Finding something to blog about
It’s hard finding something to blog about when you’re pretty much in head down, ass in seat, work mode. You don’t want to do nothing but complain. Can’t prattle on about the project you’re working on (ahem, you can see my progress on the sidebar. Tomorrow I hope to break 10K.) because it’s not sold, or polished yet. I don’t want to bring a lot of the negativity I’m feeling lately to others, but it seems dishonest pretend all is well.
Truth is while I do get work done, and am enjoying a bigger word count, lots of cuddle time with my family and a cleaner house, there are moments of sheer desperation and frustration. It used to be that to get a job you put in applications, talked to the hiring manager and had an interview. Now it seems that the hiring world at large has taken a cue from the publishing world in that you send your work (in the form of a resume, which is nothing more than a query letter where you’re pitching yourself instead of an individual project) and then sit around and wait for a response that probably never comes, seeing as everyone these days only dignifies you with a response when interested. I always hated that about publishing, because how hard is to email a “no thanks”?
But then that’s just my opinion on the silent end of this relationship. It used to be that you could find someone to see you face to face, you could make an impression on them. On the writing end of things you could make yourself feel better by reminding yourself that it was a project being rejected or ignored, not you personally.
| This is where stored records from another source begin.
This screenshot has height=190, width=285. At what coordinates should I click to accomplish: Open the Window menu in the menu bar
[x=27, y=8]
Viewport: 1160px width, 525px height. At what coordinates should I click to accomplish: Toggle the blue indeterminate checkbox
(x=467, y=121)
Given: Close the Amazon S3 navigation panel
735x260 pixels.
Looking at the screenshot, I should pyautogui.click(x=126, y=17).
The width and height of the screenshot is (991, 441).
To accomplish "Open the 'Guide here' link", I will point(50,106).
There is no such solace in job hunting.
So yeah, it’s overwhelming that McDonald’s is hiring college grads these days, not just the people at entry level position and who can’t or don’t want to do better. And it’s overwhelming that even though I know I’m a good worker (and a good writer) it’s next to impossible to even get someone to consider you these days.
So usually I try to break up submitting, stories and applications with other things, like reading (which doesn’t always help when you end up wondering how the hell that got published), organizing more stuff, or napping.
Then , if you’re like me, you realize you’ve slept most of a week away, or can’t even talk about your frustrations with your partner anymore because they snap in frustration at your frustration. Or once again you’ve tried to keep a blog positive and the messy stuff has slipped through.
This is not the blog I intended it to be, but my career isn’t where I intended it to be either right now. Not either side of it.
When you know you’re doing everything right you expect a pay off. I mean, if you eat right you expect to feel better and see your pants size go down, at least a little. But if you know me you know that’s not how my body works, so why would my life function logically either?
But hey, I’m about to break 10k on a project I’ve been writing on about a week. I’ve got Mo*Con to look forward to in a few weeks (and having already been paid for I pretty much have to go and not feel bad for spending that money because I spent it before this all started.) My garden looks good, and it’s supposed to be rain free for a bit, so maybe I can get the second plot done.
Also, I have to say, there’s been a rather large number of you excited about this WIP, which, if you haven’t seen is a book-length sequel to Rot. That really really makes a gal feel fantastic.
So like I said, good and bad. Moments of enthusiasm and inspiration, moments of despair and depression, but most of the time I’m trying pretty hard to not feel much of anything and just keep plodding forward.
Hope the rest of you are holding steady too.